MACE_OPENCL_PROFILING=1
LD_LIBRARY_PATH=/data/local/tmp/mace-dist/lib
/data/local/tmp/mace-dist/bin/mace_run
--device='GPU'
--input_data_format='NHWC'
--output_node='resnet_v2_50/predictions/Reshape_1'
--output_shape='1,1001'
--model_data_file='/data/local/tmp/mace_run/resnet_v2_50/resnet_v2_50.data'
--input_node='input'
--model_file='/data/local/tmp/mace_run/resnet_v2_50/resnet_v2_50.pb'
--model_name='resnet_v2_50'
--output_data_format='NHWC'
--input_shape='1,299,299,3'
--input_file=/data/local/tmp/mace_run/resnet_v2_50/validate_in/resnet_v2_50
--output_file=/data/local/tmp/mace_run/resnet_v2_50/validate_out/resnet_v2_50
--benchmark
--round=1
--gpu_perf_hint=0
--gpu_priority_hint=0
--cpu_affinity_policy=0
Okay, I see. We just realized the obfuscator mace/python/tools/encrypt_opencl_codegen.py
is not automatically run.
But the centric issues is that our reproduction's timing does not match MACE's.
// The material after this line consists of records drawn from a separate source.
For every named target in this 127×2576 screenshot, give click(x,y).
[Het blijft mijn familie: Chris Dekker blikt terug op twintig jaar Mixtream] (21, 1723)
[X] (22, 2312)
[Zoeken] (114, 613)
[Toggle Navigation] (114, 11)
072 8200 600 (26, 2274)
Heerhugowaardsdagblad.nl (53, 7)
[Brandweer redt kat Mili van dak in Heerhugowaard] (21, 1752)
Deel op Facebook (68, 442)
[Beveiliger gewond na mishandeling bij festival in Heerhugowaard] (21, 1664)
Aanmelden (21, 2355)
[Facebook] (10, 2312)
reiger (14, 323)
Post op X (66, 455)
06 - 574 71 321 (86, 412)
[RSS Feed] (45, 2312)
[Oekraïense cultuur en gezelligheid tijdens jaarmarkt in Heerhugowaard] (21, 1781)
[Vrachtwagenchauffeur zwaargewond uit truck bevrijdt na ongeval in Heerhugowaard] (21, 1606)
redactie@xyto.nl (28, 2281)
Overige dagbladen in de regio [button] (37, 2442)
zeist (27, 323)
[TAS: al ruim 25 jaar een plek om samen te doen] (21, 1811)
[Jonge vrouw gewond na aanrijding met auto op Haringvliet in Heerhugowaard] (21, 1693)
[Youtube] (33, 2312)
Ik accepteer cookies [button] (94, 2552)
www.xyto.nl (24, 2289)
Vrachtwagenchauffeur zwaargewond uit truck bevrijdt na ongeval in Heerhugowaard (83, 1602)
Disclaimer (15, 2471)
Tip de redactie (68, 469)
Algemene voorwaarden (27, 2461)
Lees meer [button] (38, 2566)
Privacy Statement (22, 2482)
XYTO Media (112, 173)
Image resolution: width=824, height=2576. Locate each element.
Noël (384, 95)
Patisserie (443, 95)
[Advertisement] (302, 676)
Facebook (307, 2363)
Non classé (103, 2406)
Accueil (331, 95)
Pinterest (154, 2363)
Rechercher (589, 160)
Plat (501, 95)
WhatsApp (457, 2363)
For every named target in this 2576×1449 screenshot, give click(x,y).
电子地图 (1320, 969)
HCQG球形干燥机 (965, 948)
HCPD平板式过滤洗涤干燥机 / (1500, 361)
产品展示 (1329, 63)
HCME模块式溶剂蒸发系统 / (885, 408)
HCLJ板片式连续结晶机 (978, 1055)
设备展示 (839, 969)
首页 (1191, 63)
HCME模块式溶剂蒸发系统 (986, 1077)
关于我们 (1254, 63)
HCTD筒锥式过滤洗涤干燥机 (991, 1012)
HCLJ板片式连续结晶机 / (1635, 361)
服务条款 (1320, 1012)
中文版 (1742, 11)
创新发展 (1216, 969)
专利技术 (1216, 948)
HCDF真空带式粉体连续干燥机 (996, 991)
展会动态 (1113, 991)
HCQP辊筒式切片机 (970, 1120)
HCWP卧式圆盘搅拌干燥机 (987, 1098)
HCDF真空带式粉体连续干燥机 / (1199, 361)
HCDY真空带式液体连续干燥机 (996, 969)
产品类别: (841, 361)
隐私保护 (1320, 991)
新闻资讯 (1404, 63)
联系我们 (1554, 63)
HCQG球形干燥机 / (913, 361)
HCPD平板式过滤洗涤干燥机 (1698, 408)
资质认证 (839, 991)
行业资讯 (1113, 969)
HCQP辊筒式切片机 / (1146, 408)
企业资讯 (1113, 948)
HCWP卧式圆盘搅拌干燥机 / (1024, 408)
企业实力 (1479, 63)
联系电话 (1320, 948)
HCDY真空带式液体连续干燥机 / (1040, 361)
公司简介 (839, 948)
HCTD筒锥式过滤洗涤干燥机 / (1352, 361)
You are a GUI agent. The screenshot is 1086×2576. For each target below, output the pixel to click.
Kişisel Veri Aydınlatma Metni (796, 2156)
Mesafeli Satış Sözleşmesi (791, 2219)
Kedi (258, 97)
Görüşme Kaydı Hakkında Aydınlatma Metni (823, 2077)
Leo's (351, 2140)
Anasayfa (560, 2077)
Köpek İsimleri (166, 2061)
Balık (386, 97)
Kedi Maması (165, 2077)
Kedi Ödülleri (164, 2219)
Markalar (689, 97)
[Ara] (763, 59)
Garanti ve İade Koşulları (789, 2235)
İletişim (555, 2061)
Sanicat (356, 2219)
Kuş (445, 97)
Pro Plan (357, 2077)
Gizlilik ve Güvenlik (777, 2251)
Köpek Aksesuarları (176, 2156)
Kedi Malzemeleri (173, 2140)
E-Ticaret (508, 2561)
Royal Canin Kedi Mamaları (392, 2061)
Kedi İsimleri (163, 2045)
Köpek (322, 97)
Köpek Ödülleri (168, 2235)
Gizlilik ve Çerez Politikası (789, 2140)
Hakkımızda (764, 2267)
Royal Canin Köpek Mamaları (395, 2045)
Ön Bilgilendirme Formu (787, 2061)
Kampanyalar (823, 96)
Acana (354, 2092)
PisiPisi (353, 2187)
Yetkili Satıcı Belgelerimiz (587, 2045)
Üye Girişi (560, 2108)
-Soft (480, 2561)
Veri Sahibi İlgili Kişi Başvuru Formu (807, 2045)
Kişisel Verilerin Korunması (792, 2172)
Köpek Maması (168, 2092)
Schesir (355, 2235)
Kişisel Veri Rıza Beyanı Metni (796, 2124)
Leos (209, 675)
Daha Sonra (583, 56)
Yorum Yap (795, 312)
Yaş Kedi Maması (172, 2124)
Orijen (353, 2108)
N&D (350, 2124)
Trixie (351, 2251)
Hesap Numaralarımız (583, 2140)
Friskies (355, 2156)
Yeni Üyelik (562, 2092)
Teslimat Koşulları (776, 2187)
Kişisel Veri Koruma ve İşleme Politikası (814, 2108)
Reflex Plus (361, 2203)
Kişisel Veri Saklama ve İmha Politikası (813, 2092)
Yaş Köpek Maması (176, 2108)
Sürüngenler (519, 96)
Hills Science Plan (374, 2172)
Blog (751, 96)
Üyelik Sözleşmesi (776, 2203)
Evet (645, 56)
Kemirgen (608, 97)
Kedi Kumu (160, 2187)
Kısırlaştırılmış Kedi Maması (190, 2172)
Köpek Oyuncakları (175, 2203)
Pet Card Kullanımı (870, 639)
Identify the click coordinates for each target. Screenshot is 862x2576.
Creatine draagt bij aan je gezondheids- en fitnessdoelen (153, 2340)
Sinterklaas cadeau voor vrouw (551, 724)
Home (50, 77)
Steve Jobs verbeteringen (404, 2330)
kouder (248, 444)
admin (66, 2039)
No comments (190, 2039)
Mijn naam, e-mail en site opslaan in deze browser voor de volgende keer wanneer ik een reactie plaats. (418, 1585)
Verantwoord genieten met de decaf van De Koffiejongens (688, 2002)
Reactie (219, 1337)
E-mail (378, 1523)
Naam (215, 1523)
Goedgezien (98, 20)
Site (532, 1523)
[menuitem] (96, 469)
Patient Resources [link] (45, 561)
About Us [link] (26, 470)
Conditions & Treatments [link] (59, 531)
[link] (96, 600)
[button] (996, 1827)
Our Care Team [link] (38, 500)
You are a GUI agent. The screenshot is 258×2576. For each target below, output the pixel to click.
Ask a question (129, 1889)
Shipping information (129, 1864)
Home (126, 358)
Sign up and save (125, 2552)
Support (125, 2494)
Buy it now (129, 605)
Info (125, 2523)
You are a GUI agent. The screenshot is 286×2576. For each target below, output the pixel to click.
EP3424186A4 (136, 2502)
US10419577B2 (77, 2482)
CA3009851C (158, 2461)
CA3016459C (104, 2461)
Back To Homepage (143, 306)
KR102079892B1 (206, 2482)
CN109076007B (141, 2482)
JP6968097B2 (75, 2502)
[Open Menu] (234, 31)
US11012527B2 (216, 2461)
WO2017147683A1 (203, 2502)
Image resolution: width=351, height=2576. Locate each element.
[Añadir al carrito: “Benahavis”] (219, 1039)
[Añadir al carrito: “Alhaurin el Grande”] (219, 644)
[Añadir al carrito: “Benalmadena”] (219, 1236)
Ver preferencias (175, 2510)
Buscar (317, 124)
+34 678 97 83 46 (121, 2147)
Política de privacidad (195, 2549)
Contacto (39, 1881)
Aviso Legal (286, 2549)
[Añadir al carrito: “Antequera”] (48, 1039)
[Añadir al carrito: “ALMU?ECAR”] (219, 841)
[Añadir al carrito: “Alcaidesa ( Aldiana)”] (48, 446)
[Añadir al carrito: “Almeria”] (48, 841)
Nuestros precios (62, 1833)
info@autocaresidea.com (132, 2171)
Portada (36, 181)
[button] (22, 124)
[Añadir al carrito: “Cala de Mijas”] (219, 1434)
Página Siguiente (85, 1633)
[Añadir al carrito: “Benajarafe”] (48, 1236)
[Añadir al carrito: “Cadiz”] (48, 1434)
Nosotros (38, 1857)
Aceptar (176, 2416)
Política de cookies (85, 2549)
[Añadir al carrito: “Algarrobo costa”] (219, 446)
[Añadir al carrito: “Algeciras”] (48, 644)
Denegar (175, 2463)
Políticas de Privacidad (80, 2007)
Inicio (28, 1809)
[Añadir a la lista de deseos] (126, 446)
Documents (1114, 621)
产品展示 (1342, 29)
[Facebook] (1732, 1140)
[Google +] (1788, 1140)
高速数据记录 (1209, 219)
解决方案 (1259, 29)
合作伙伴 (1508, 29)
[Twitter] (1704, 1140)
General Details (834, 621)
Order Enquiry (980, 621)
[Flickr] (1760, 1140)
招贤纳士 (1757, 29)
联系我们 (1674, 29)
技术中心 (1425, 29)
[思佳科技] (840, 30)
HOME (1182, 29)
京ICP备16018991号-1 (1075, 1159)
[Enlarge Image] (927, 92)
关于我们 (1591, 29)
I wonder if there are any OpenCL setting I need to set up to obtain the same result?
@PENGUINLIONG Sorry, I don't know what is your mean.
"But the centric issues is that our reproduction's timing does not match MACE's. I wonder if there are any OpenCL setting I need to set up to obtain the same result?"
What is the mean of "our reproduction's timing does not match MACE's"?